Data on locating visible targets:
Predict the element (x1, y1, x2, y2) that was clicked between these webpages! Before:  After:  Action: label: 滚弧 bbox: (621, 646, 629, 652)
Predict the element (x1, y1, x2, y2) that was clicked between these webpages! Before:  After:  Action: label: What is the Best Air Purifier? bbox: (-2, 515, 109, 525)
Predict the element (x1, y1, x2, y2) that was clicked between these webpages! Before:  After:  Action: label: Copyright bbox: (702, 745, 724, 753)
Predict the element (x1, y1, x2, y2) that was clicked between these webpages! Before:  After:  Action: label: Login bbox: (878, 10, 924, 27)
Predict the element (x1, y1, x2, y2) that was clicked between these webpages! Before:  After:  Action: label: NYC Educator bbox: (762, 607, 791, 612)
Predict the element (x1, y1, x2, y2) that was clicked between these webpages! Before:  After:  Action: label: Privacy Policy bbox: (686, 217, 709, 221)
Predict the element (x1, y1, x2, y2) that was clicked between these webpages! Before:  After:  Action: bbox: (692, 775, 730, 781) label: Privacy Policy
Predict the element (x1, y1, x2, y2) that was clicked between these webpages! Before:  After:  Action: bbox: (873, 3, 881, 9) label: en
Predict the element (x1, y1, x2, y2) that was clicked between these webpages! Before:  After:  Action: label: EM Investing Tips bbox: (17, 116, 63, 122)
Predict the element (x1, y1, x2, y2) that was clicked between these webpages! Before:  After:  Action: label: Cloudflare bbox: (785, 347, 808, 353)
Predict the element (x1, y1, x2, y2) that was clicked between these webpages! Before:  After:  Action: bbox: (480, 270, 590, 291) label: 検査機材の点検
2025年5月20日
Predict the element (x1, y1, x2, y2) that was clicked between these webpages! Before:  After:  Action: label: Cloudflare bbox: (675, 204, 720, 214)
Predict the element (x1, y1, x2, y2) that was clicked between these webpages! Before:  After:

▶ [Exercise objective]: Can you quote the lines of the material beginning with the one containing "607, 791, 612)" and continuing through the one containing "204, 720, 214)"?

▶ [Response]:
Predict the element (x1, y1, x2, y2) that was clicked between these webpages! Before:  After:  Action: label: NYC Educator bbox: (762, 607, 791, 612)
Predict the element (x1, y1, x2, y2) that was clicked between these webpages! Before:  After:  Action: label: Privacy Policy bbox: (686, 217, 709, 221)
Predict the element (x1, y1, x2, y2) that was clicked between these webpages! Before:  After:  Action: bbox: (692, 775, 730, 781) label: Privacy Policy
Predict the element (x1, y1, x2, y2) that was clicked between these webpages! Before:  After:  Action: bbox: (873, 3, 881, 9) label: en
Predict the element (x1, y1, x2, y2) that was clicked between these webpages! Before:  After:  Action: label: EM Investing Tips bbox: (17, 116, 63, 122)
Predict the element (x1, y1, x2, y2) that was clicked between these webpages! Before:  After:  Action: label: Cloudflare bbox: (785, 347, 808, 353)
Predict the element (x1, y1, x2, y2) that was clicked between these webpages! Before:  After:  Action: bbox: (480, 270, 590, 291) label: 検査機材の点検
2025年5月20日
Predict the element (x1, y1, x2, y2) that was clicked between these webpages! Before:  After:  Action: label: Cloudflare bbox: (675, 204, 720, 214)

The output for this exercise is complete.